Grill on both sides until bacon is crisp - about 10 minutes

Dont overcook!!! Venison is best at medium.


----------



## bodawg (Dec 4, 2008)

That sounds great , but I quit hunting. If I ever score any backstrap I'll be all over that!


----------



## ctfortner (Nov 16, 2007)

Good luck, we are stingy with the backstrap  This is good stuff though, and I have friends who have done the same with duck.


----------



## ctfortner (Nov 16, 2007)

*Venison Poppers Recipe*

This is how I do mine. 

FIRST, I soak the venison in slightly salty water, drain every time it turns red. When the water stays clear, your done soaking.

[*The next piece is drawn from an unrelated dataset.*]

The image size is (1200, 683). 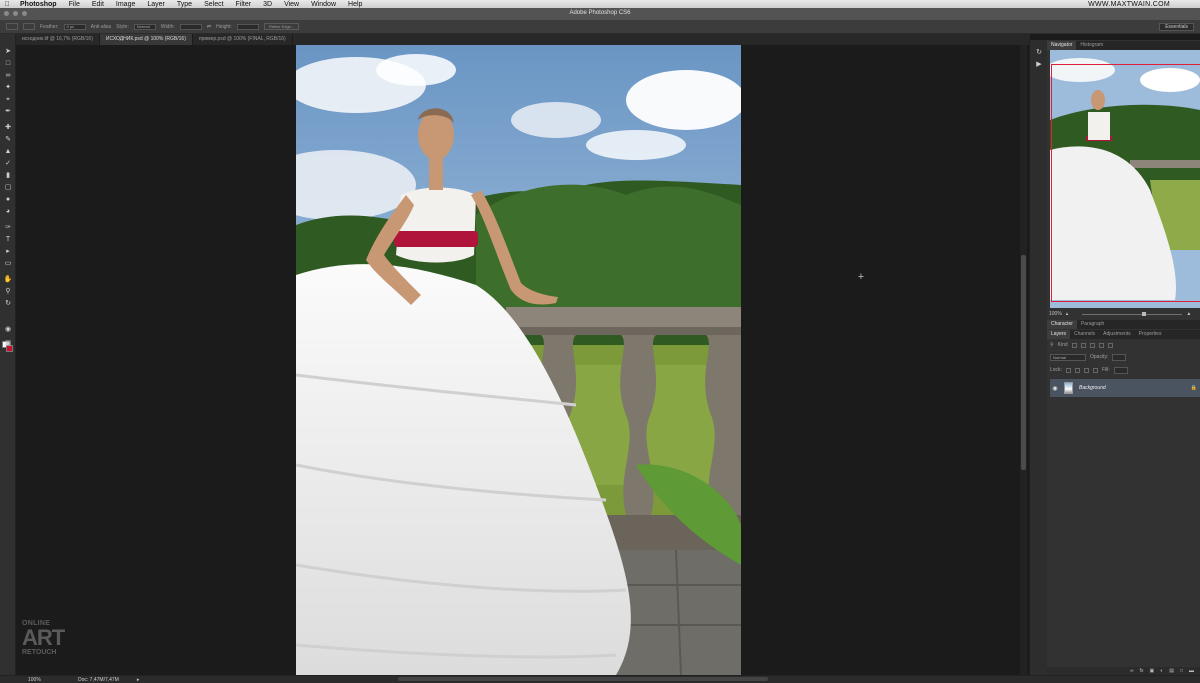 What do you see at coordinates (1095, 370) in the screenshot?
I see `lock-all-icon` at bounding box center [1095, 370].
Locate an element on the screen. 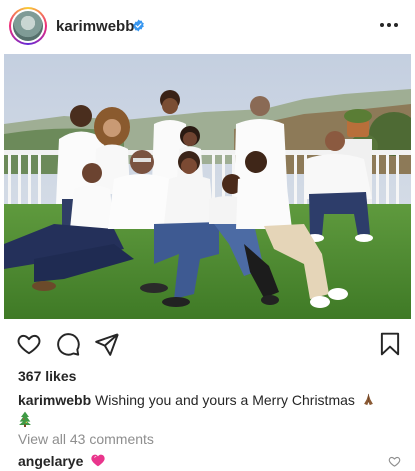 This screenshot has width=415, height=471. post-actions-bar is located at coordinates (208, 344).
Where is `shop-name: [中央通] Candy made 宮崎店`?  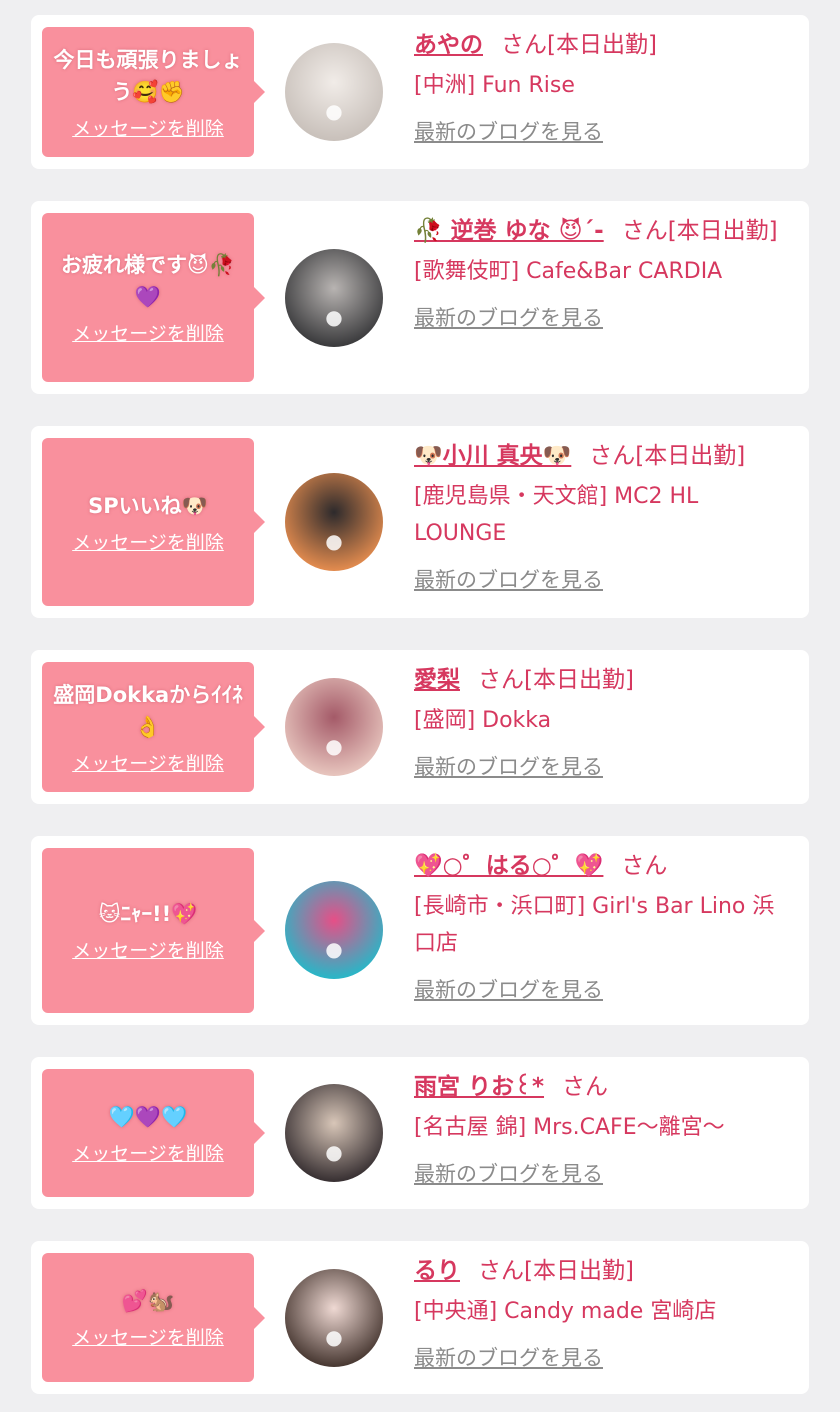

Trust me, this removes all the gamey taste and most if not all people will not know its deer meat if you marinate it after that. 











I cut small cubes and then use a meat tenderizer and flatten them out, almost like jerky. 










Then I mix up (about half and half) greek seasoning and McCormick steak seasoning and sprinkle on the strips and rub it in good. 


















Then throw them (meat only) in a big ziplock and put enought Italian dressing in the bag to coat it. Marinate 24 hours.










I take them out, put a glob of cream cheese in the center, a slice of jalapeno, then roll it up. Wrap a half a piece of bacon around it and toothpick it. Ready to grill.










It takes me forever to make these up, and they last only minutes after grilling :shrug: I do also try different cheeses sometimes. Try some cheddar, or even some pepperjack.


----------